Dec 12, 2006

Nagaland: Some Progress Made in Talks


The government and the NSCN-IM have made some "progress" in their latest round of discussions on outstanding issues held in Amsterdam to find a lasting solution to the six-decade-old insurgency in Nagaland and agreed to meet again early next year.

New Delhi, Dec 07: The government and the NSCN-IM have made some "progress" in their latest round of discussions on outstanding issues held in Amsterdam to find a lasting solution to the six-decade-old insurgency in Nagaland and agreed to meet again early next year.

"Both sides had serious discussions on outstanding issues. The parties have agreed to resume discussions early next year," a joint communique issued today said.

After the talks on Monday and Tuesday between the central team, led by Labour Minister Oscar Fernandes, and a NSCN-IM delegation headed by chairman Isaac Chisi Swu and general secretary Thuingaleng Muivah, both sides said they were hopeful to make further progress in resolving all issues in the next round of talks.

"At least some progress has been," top NSCN-IM leader V S Atem told reporters over phone.

Asked whether the rebels were satisfied in the latest round of talks, since the previous round of discussions held in October ended with a deadlock, Atem said "Nagas cannot be satisfied till their aspirations were fulfilled".

On Prime Minister Manmohan Singh's recent statement in Imphal that New Delhi would not do anything, which will harm the sentiments of the people of Manipur, Atem said "I don't know what exactly the Prime Minister had said. But we expect that he is not going to suppress the aspirations of the Nagas".

NSCN-IM's vision of an integrated Naga homeland includes parts of Manipur, Arunachal Pradesh and Assam.

The talks, which started in 1997, had entered a "critical" stage despite differences on several key issues including integration of all Naga-inhabited areas of the northeast, the sources said.

The rebels are understood to have raised the issue of the Prime Minister's Imphal statement.

Both sides are understood to have discussed the limits of flexibility within the constitution and whether a "sub- national constitution" could be accommodated within it.
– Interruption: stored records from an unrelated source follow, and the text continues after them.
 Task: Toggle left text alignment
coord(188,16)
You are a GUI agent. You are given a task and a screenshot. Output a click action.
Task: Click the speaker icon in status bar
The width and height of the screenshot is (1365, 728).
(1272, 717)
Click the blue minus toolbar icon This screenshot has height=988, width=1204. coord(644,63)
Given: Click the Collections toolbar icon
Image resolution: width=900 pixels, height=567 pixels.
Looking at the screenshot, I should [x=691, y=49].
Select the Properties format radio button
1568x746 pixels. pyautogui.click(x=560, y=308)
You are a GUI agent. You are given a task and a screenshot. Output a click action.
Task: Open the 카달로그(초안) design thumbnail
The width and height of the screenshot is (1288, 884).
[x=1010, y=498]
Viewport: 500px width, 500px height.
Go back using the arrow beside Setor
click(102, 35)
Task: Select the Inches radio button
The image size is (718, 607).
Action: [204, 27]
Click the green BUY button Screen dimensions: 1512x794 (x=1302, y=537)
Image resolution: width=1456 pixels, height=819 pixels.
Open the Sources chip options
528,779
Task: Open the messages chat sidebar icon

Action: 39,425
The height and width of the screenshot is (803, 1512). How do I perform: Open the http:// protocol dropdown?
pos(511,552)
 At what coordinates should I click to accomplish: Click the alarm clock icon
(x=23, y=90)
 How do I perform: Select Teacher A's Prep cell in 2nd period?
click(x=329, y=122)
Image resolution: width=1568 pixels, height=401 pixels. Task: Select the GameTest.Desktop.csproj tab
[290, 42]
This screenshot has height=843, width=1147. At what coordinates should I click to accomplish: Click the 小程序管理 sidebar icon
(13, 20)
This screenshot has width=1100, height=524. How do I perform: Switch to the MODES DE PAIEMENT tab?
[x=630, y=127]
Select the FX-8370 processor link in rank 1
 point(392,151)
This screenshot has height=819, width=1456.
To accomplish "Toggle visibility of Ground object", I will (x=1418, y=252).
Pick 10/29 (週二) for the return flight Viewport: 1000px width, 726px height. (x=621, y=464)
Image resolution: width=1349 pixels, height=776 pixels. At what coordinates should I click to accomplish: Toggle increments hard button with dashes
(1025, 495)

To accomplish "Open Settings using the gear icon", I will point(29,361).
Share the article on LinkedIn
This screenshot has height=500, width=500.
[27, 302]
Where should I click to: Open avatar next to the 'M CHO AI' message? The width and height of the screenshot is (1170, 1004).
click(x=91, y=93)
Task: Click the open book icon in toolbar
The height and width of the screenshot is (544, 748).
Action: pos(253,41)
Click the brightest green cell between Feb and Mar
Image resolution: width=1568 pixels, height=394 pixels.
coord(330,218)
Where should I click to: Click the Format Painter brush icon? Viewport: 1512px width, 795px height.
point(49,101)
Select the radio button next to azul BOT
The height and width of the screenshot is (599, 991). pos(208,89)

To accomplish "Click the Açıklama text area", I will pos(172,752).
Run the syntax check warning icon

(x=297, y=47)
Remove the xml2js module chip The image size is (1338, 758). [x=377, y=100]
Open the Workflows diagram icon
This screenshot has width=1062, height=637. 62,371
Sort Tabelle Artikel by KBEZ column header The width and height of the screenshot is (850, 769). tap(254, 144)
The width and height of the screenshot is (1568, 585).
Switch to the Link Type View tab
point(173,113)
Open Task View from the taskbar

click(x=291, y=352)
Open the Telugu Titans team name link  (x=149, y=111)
This has become a thorny issue as the NSCN-IM has proposed a federal relationship with the Indian union, they said.

Reports of major clashes between cadres of the NSCN-IM and its rival NSCN-Khaplang, which resulted in the death of several people in the recent past, also figured in the talks.

The meeting reviewed progress made since the NSCN-IM submitted a 20-point charter of demands to the centre.

In this charter, the NSCN-IM had sought the unification of all Naga-inhabited areas of the northeast, separate representation at the un and greater rights over natural resources, finance, defense and policing.

The NSCN-IM agreed to a ceasefire with the Centre in august 1997 and the two sides have held numerous rounds of talks within India and abroad since then.